§ **What is needed**: In the records between the lines holding "At what coordinates should I click to accomplish: Like" and "will (x=15, y=151).", inclusive, swap "sidebar" for "side panel". Give back only those lines, with nothing else changed.

§ **Supplied data**:

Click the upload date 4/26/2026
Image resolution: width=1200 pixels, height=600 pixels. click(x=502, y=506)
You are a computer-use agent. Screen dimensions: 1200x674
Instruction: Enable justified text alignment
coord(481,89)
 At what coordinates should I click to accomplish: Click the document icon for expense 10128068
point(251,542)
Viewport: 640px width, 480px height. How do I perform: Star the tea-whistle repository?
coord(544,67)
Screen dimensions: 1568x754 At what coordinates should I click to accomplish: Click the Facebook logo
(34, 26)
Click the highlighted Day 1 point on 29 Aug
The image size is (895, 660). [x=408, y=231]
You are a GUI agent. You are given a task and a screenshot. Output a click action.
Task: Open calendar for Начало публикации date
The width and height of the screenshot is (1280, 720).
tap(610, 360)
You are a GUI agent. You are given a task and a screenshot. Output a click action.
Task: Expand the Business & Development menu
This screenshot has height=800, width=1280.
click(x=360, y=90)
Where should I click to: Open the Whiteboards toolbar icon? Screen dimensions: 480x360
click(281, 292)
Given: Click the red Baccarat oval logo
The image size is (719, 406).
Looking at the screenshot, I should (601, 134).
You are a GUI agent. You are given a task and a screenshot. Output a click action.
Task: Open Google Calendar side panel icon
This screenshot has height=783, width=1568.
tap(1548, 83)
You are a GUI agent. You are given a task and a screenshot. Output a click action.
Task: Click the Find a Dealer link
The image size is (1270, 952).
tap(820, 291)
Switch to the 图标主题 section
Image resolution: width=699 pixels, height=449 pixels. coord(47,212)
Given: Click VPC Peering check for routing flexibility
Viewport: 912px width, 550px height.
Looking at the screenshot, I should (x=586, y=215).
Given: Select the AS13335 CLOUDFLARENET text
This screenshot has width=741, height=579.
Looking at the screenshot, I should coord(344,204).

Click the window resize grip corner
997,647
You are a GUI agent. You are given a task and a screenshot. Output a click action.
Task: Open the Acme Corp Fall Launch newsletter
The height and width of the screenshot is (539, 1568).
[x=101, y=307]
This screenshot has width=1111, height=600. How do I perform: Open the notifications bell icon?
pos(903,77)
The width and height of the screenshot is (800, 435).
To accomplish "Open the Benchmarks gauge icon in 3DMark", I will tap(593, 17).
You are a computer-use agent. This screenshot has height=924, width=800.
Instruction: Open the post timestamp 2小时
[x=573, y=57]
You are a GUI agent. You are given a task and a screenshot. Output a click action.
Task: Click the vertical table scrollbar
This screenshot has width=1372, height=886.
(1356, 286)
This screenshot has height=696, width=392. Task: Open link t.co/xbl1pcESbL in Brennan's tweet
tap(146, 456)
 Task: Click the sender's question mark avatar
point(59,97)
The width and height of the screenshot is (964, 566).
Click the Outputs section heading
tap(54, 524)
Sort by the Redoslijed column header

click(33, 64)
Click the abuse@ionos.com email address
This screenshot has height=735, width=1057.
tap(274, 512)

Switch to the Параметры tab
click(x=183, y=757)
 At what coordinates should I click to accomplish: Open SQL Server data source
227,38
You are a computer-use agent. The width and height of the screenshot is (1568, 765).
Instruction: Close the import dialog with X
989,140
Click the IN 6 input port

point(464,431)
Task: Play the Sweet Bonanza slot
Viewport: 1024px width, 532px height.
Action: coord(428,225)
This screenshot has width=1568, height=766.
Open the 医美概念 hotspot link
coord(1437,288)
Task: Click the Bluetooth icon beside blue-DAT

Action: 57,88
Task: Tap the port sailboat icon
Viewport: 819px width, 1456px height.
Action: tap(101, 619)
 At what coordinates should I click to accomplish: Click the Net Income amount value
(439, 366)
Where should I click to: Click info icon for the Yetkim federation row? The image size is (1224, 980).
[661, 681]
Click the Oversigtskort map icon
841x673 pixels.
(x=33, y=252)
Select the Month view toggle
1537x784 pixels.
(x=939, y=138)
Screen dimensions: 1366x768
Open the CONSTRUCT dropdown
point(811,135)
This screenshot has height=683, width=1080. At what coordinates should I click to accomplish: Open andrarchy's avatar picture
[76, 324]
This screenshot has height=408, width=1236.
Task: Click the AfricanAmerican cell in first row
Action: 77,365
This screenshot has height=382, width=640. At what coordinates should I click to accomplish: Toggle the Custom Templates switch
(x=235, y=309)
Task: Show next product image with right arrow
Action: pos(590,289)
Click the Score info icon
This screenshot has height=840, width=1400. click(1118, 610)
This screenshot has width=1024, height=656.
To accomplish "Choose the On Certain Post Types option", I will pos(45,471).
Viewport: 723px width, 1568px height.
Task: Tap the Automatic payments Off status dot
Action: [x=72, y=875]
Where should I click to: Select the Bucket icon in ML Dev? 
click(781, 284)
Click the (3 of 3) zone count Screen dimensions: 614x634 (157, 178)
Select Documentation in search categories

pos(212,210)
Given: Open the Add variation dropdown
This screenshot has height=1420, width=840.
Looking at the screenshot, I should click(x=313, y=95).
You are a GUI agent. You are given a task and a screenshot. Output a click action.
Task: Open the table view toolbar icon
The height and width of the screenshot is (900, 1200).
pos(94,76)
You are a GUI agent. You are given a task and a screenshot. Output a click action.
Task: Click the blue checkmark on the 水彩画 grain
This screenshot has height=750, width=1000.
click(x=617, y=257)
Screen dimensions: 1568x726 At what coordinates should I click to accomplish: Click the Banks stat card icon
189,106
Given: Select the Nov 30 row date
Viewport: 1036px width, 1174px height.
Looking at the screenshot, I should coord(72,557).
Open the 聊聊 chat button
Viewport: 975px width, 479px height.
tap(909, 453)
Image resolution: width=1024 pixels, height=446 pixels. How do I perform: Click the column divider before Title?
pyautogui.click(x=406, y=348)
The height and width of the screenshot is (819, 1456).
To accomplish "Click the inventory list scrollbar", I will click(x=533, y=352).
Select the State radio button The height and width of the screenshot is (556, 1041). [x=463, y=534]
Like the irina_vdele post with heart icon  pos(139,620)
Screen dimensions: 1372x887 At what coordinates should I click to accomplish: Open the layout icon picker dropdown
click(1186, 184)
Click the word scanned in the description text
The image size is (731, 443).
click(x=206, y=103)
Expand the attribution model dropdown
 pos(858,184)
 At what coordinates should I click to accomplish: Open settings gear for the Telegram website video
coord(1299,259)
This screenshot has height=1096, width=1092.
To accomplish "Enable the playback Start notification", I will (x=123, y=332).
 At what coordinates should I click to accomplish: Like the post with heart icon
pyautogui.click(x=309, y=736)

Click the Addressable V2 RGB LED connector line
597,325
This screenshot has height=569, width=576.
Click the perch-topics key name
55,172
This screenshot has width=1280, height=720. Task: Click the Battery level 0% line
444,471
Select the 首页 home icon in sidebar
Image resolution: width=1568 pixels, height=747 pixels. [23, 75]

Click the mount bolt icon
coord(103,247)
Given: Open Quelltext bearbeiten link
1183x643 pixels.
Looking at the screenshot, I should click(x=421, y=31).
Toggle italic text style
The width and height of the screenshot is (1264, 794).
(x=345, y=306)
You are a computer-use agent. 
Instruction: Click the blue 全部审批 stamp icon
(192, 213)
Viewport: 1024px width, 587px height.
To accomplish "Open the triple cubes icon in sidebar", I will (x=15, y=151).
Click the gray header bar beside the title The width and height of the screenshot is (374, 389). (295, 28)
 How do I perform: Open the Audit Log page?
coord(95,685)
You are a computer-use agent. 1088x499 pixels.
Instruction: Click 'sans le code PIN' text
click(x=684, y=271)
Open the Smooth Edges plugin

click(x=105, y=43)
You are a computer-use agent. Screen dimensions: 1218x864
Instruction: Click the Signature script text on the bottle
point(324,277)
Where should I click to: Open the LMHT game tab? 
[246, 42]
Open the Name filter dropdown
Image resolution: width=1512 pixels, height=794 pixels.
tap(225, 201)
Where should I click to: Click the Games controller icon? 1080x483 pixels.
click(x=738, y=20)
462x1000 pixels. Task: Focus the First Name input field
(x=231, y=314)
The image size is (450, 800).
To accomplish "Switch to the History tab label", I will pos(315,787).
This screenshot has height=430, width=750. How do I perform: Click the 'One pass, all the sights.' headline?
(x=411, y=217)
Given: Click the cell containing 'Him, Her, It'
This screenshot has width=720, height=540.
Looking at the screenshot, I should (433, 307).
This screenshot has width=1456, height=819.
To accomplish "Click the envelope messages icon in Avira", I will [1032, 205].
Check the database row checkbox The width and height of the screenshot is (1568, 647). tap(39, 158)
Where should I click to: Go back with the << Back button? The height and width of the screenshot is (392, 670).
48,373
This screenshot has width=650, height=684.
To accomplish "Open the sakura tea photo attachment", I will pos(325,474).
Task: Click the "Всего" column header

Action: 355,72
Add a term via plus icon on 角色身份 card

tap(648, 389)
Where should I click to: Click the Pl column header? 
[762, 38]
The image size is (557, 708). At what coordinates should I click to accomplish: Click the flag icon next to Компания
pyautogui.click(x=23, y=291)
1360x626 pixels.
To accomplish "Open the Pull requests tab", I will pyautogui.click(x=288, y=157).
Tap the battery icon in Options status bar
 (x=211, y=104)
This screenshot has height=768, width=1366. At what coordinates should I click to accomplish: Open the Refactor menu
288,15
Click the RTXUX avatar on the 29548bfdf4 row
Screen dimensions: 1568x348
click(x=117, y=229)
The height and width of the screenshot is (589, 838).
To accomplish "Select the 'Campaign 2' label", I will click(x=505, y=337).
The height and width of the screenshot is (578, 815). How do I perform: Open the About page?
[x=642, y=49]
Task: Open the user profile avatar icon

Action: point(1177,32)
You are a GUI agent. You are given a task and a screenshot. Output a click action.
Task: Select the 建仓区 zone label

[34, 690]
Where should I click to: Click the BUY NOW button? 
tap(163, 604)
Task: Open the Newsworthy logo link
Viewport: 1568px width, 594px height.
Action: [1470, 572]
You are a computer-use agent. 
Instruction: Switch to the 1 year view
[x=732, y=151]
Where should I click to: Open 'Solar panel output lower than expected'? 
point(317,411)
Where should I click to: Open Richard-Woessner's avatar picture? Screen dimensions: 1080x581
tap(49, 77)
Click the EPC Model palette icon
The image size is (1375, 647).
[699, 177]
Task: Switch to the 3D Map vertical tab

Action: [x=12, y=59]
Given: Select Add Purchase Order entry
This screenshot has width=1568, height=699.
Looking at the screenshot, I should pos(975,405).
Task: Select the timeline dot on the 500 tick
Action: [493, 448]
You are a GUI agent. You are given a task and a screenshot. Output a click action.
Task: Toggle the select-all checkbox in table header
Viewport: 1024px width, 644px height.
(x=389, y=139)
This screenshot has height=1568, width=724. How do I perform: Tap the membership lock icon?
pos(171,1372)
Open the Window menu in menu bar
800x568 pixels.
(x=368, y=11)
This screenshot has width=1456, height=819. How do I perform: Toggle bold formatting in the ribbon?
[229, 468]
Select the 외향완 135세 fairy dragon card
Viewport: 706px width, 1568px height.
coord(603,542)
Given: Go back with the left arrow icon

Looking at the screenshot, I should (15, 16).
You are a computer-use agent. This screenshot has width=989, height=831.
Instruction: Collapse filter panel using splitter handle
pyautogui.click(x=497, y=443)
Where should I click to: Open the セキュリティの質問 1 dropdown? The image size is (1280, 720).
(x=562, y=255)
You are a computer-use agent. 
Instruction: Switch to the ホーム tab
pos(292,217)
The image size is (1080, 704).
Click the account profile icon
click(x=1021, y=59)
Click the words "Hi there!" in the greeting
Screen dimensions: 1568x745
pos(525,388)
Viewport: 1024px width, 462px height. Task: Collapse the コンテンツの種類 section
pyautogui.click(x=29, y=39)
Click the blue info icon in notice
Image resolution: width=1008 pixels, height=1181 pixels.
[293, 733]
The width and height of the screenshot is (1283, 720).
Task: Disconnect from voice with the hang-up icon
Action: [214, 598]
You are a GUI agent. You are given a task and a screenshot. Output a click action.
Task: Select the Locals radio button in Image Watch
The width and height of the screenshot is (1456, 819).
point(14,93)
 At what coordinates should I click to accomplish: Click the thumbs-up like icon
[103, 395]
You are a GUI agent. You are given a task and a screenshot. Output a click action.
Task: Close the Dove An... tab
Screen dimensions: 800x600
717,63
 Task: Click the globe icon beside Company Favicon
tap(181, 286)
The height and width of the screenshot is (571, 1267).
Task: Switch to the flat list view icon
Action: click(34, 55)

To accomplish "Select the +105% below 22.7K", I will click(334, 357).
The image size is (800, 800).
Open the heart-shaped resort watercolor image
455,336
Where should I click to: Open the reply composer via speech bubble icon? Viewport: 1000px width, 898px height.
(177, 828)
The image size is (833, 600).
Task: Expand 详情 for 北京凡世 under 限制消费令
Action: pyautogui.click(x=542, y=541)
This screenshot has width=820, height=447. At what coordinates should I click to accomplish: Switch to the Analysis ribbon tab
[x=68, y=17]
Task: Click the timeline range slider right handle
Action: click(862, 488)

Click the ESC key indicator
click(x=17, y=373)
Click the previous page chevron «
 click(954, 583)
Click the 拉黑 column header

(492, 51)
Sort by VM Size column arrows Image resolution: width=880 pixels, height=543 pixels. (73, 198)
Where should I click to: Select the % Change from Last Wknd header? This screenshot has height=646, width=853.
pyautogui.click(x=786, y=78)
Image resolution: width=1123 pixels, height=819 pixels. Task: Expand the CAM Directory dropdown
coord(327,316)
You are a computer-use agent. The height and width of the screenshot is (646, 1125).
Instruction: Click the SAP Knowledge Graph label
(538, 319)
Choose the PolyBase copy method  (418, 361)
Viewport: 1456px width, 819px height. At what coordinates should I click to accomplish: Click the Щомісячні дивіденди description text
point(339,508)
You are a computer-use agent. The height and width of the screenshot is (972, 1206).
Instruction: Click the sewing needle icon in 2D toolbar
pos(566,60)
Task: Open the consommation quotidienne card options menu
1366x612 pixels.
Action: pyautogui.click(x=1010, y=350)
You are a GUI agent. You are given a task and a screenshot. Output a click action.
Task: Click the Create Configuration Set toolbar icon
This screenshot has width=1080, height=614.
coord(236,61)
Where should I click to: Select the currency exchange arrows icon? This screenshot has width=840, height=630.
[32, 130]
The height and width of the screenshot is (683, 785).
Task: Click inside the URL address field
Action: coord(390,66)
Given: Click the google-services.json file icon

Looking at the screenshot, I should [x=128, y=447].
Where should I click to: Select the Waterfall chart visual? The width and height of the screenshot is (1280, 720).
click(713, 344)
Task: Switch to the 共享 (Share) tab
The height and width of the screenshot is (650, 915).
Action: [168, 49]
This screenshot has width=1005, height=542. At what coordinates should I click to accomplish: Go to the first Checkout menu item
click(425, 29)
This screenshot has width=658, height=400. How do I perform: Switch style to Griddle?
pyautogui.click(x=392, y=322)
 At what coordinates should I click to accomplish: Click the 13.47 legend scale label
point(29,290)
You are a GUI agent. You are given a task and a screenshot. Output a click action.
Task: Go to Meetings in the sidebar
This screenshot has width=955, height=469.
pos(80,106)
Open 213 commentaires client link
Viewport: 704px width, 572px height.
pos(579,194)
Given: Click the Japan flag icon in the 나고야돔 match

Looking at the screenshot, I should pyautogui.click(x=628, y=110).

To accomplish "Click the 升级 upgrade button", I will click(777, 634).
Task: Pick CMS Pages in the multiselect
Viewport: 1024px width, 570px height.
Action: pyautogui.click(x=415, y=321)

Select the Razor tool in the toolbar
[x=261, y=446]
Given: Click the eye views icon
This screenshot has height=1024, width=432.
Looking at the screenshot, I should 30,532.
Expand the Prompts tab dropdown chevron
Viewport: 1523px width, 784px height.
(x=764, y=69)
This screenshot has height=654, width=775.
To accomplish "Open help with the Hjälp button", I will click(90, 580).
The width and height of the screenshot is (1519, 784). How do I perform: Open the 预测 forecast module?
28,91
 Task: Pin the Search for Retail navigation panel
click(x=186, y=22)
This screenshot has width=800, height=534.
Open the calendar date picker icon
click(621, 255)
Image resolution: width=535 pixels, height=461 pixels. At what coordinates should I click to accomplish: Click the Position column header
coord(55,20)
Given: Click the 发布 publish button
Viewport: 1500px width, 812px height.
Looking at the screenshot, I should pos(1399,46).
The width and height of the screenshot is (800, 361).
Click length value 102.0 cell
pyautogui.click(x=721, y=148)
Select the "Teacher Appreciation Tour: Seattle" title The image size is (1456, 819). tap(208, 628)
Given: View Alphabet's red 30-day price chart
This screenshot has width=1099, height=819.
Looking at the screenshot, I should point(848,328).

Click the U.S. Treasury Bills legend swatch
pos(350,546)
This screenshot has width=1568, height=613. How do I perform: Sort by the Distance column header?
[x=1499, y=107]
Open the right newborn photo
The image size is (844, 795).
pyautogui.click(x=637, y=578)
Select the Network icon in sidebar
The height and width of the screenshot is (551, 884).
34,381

§ **Result of the exercise**:
 At what coordinates should I click to accomplish: Like the post with heart icon
pyautogui.click(x=309, y=736)

Click the Addressable V2 RGB LED connector line
597,325
This screenshot has height=569, width=576.
Click the perch-topics key name
55,172
This screenshot has width=1280, height=720. Task: Click the Battery level 0% line
444,471
Select the 首页 home icon in side panel
Image resolution: width=1568 pixels, height=747 pixels. [23, 75]

Click the mount bolt icon
coord(103,247)
Given: Open Quelltext bearbeiten link
1183x643 pixels.
Looking at the screenshot, I should click(x=421, y=31).
Toggle italic text style
The width and height of the screenshot is (1264, 794).
(x=345, y=306)
You are a computer-use agent. 
Instruction: Click the blue 全部审批 stamp icon
(192, 213)
Viewport: 1024px width, 587px height.
To accomplish "Open the triple cubes icon in side panel", I will (x=15, y=151).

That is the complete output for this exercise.